Tsipras reiterated the necessity of a viable solution to get rid of his country’s debt crisis for which Athens has long been striving to strike a deal with the Western lenders.
"We decided to intensify the efforts to bridge the remaining differences and proceed, I believe, to a solution in the coming period," Tsipras told reporters after the late-night talks.
"I believe that Europe's political leadership realises that we must offer a viable solution to Greece and the possibility to return safely to growth with social cohesion and with a sustainable debt," he said.
Meanwhile, Greek media reported ahead of the EU-Greece meeting that Athens has been mulling over an extension of bailout negotiations until next year spring for winning more time to come up with a comprehensive reform plan after five months of fruitless talks.
The request is believed to be presented tonight by Tsipras to his German and French counterparts in Brussels, according to an official Greek source.
"We are discussing an extension of the current programme by nine months to March 2016," the Greek source said.
Tsipras submitted a new reform proposal on Tuesday to its international lenders in hope of reaching a deal and unlocking bailout funds before it's too late.
The initiative taken on the proposal marks a further attempt by Greece to compromise with its lenders and restore its battered relationship with them.
Greece and its international debt creditors have agreed to expire the negotiations due June 30 after the Greek side declared that it would not be able to fulfill repayment of 300 million euros to the International Monetary Fund (IMF) on a June 5 deadline.
Athens has been negotiating with its international creditors, the IMF and the European Central Bank (ECB), over the past four months about the release of some 7.2 billion euros in aid.
The country is heavily indebted to the EU and the IMF, almost 240 billion Euros, since the eurozone economic crisis seriously hit the country’s economy from 2009 to the present.
Greece’s left-wing Syriza Party could have so far not agreed on a number of issues, such as debt restructuring, a lower target for the primary surplus to take in more than it spends apart from debt interest payments, and a pledge to make no further cuts to pensions or wages.
All of those issues were said to be Athen’s red lines which the Greek side seemed reluctant not to abandon during the several months of debt negotiations.

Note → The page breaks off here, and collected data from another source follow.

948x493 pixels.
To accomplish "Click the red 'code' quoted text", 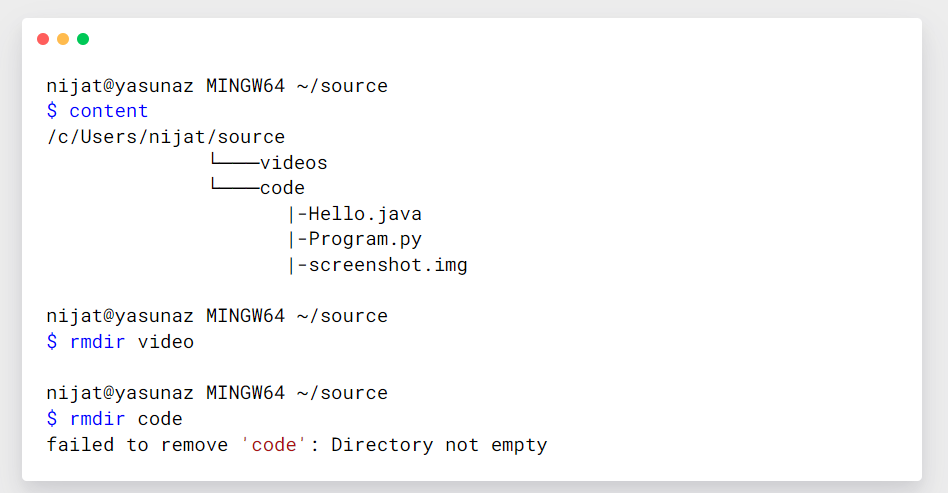I will tap(274, 445).
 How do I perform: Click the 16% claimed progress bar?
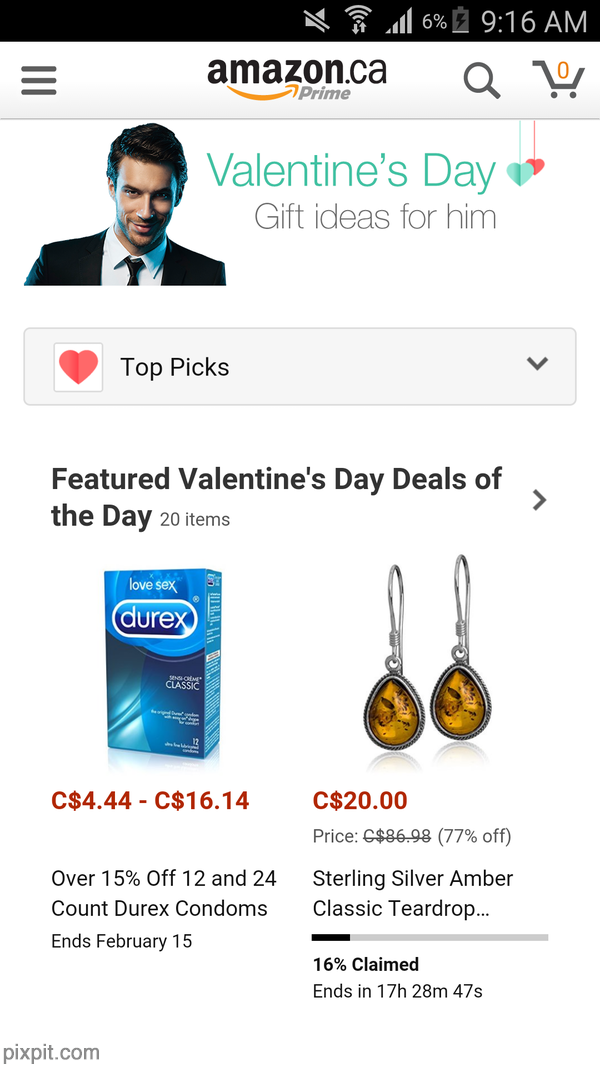point(430,937)
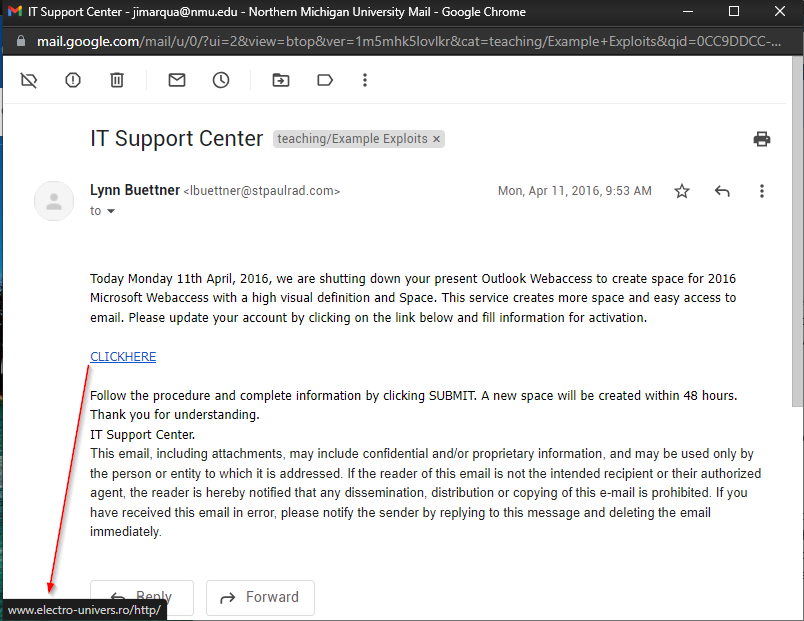Reply using the arrow icon beside the date

tap(722, 190)
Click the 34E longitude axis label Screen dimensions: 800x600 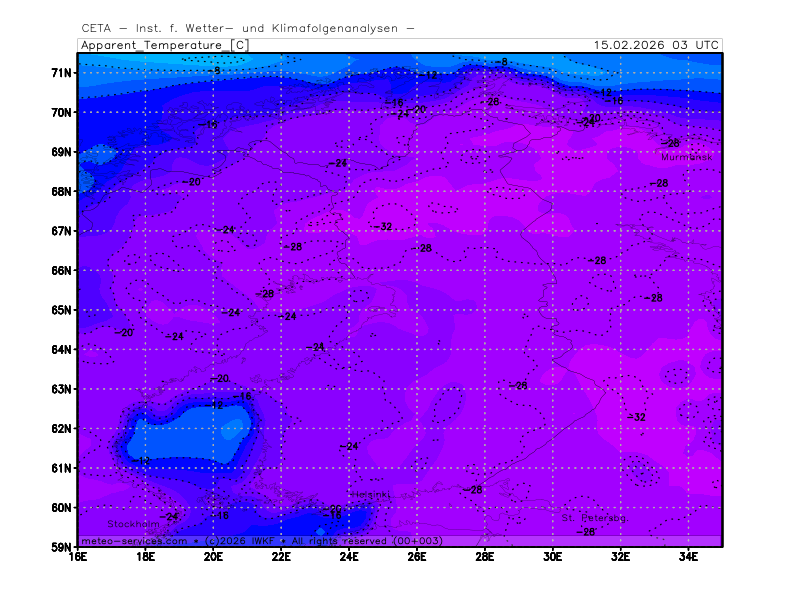(x=688, y=557)
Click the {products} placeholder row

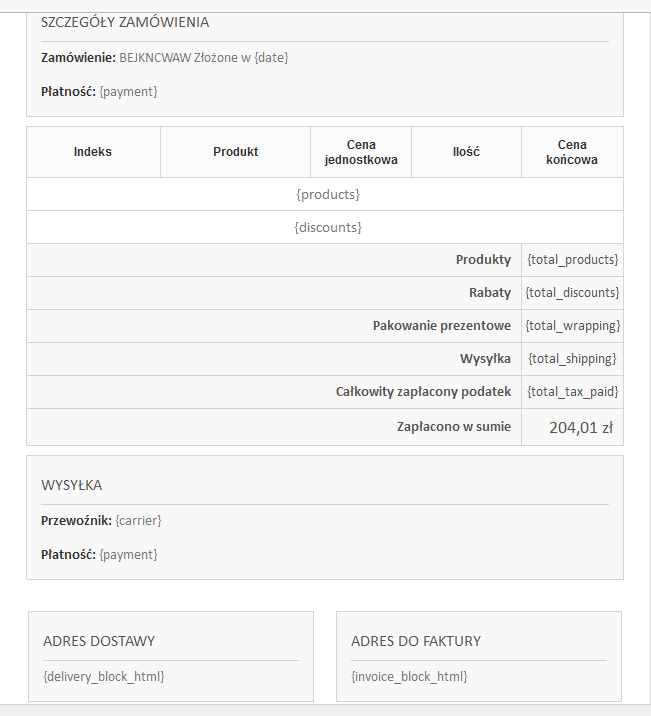(x=325, y=195)
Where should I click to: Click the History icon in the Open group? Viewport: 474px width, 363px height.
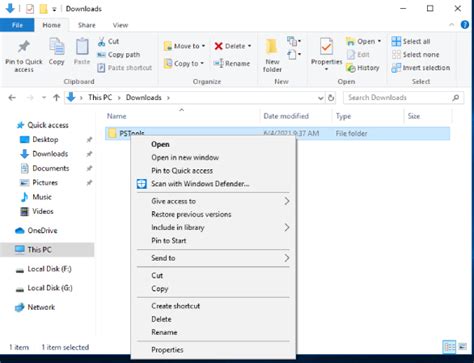click(x=351, y=68)
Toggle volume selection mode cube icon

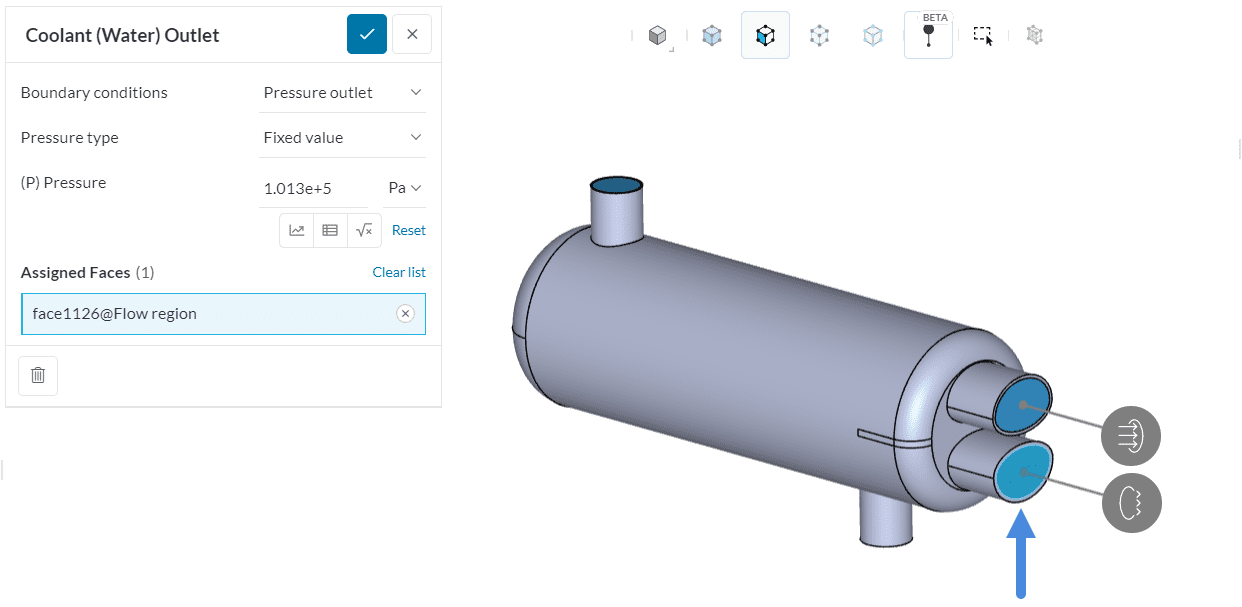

But the leftist government has recently agreed to raise the Value Added Tax (VAT) and offered a higher surplus target in order to weigh down the rising tension with its creditors.
Before the general election, Tsipras’ Syriza Party had vowed to terminate the EU’s unilateral financial acts over Greece, but in reality the Syriza Party has so far continued to review Greece’s financial stability in order to get new bailout money from the Union.
As the negotiations straddled mostly due to the upbeat tone of the Greek government, Greece’s already dying financial stability raised concerns and skepticism of the international crediting institutions.
Standard & Poor's decided to downgrade the country’s credit rating one notch further into junk territory to triple-C from CCC+ on Wednesday, as the international creditor stated that Greece is very likely to default in one year unless Athens seal a deal with its lenders.
The move reflects "our opinion that in the absence of an agreement between Greece and its official creditors, the Greek government will likely default on its commercial debt within the next 12 months," the S&P said in its report.
Three months have remained for Greece to negotiate with the ECB and IMF to conclude an agreement on the proposed deadline when it will also have to repay about 1.6 billion euros to the IMF.
Finance ministers from 19 eurozone countries will be gathered next week in Luxembourg to discuss the Greek repayment issues which are enormously important to keep Athens inside the eurozone as well as the future of the monetary union.
"The goal is to keep Greece in the eurozone," Merkel said. "Where there is a will, there is a way," she added.